Given a sequence, a sliding window can be utilised to generated k-mers.


Sequence:

------------------------

k-mers:

***************
 ***************
  ***************
   ***************
    ***************
     ***************
      ***************
       ***************
        ***************
         ***************
          ***************


This works for de novo assembly.

But let's say we want to search for sequences in the de Bruijn 
graph.


Precisely, we want to search for a sequence
that have some mismatches in respect to the sequence used for
de novo assembly.

So this is the sequence we are searching for:


-----------X------------

***********X***
 **********X****
  *********X*****
   ********X******
    *******X*******
     ******X********
      *****X*********
       ****X**********
        ***X***********
         **X************
          *X*************


Since X is not in the k-mers in the graph, the sequence won't be detected.

One way to deal with this is to build an index of l-mers, parts of k-mers.

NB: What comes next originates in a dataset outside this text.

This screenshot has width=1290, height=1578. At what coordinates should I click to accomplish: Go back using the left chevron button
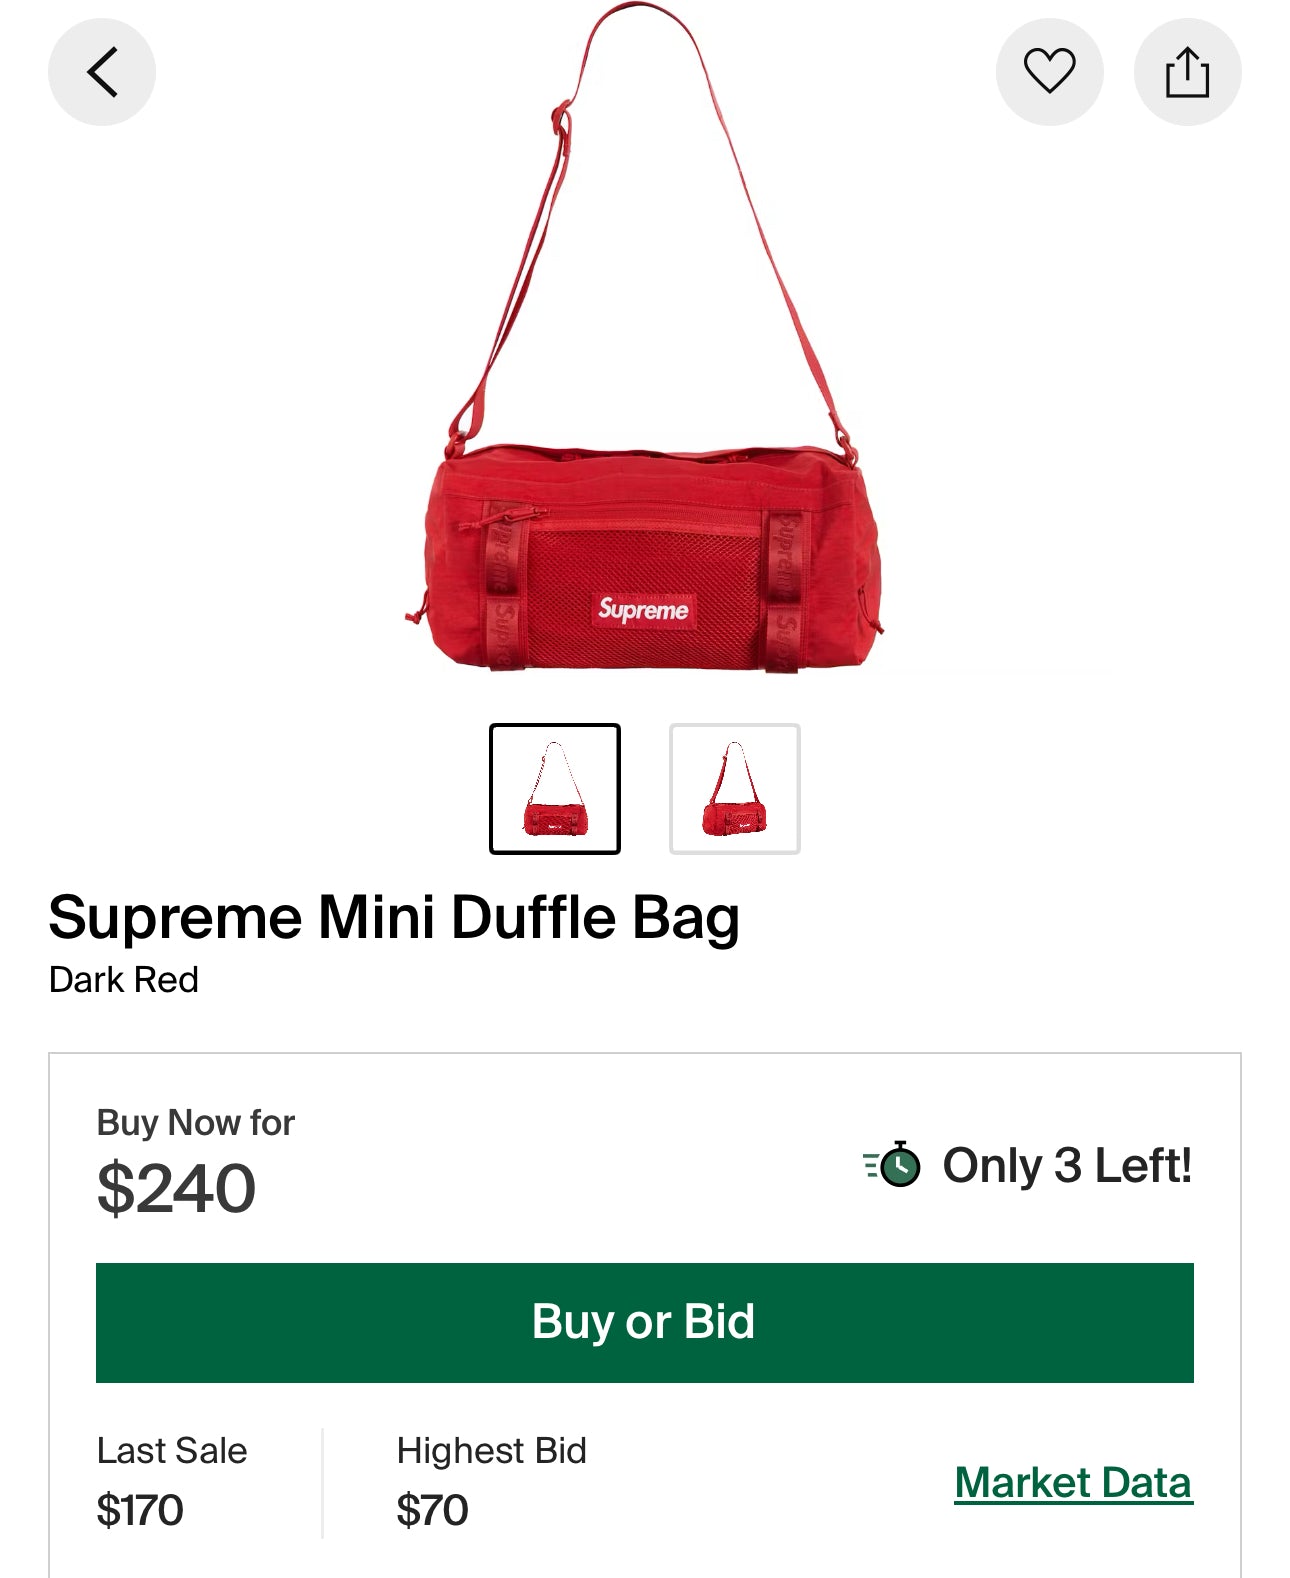(102, 72)
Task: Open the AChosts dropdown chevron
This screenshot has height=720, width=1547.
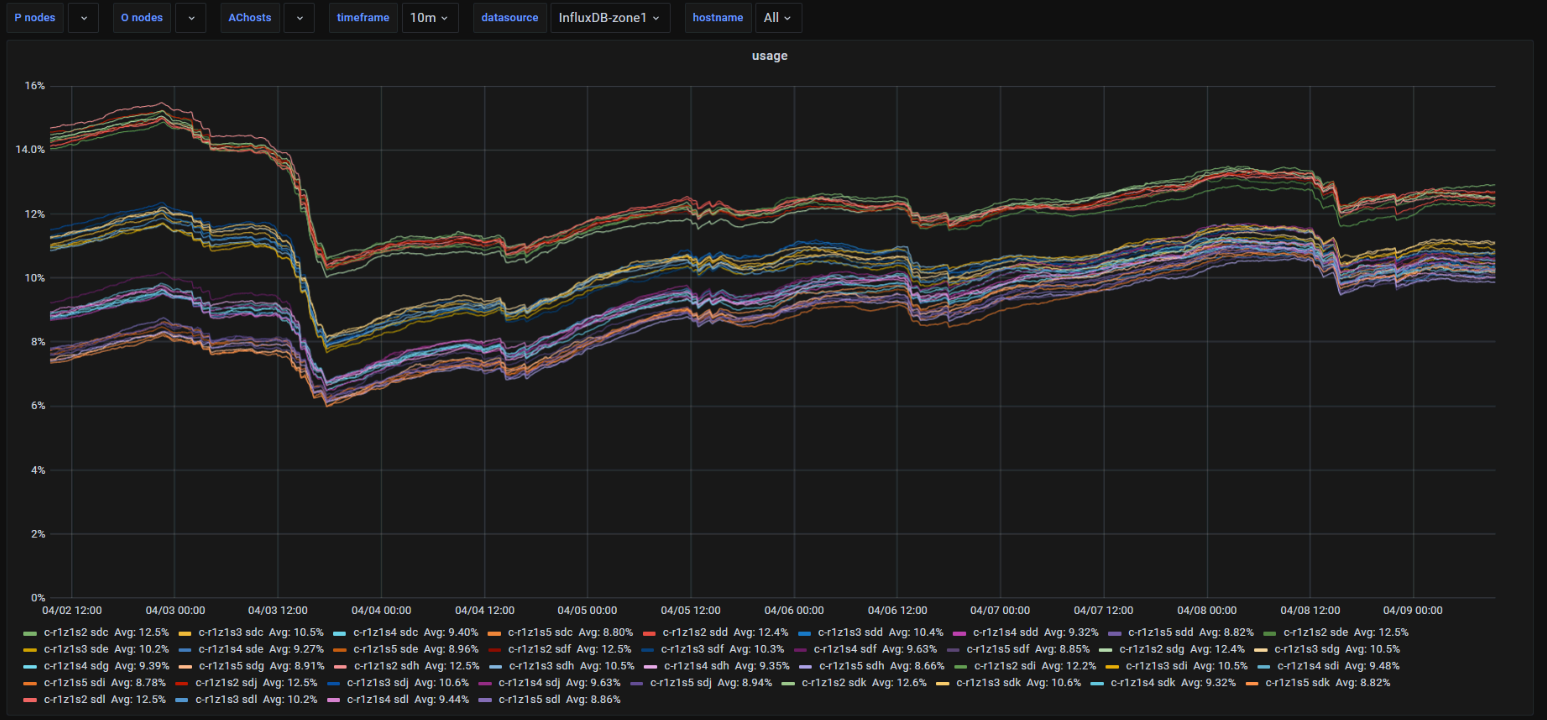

Each MPI rank has an array of all possible l-mers.

irb(main):001:0> 4**5
=> 1024
irb(main):002:0> 4**10
=> 1048576


== Adding a k-mer entry to a l-mer entry ==


add(l-mer,k-mer)
	index=convertLmerToInteger(l-mer,lmerLength)

	table[index].add(k-mer)


The table is an array of managed k-mers (with defragmentation).



== Searching for the closest k-mer in the graph ==

If there is more than 1 hit with the same lowest score, take any.


search(k-mer)
	l-mers = GetLmersFromKmer(k-mer)

	hits={}

	for l-mer in l-mers
		k-mers = table[index]
		for j in k-mers
			hits[j]++

	return best hit

The obvious problem here is that an entry in the table will contain a lot of k-mers.

Otherwise, a k-mer could be sent to all MPI ranks so that they can search for it.
But that would not be efficient at all.

Send-to-all communication patterns are just bad.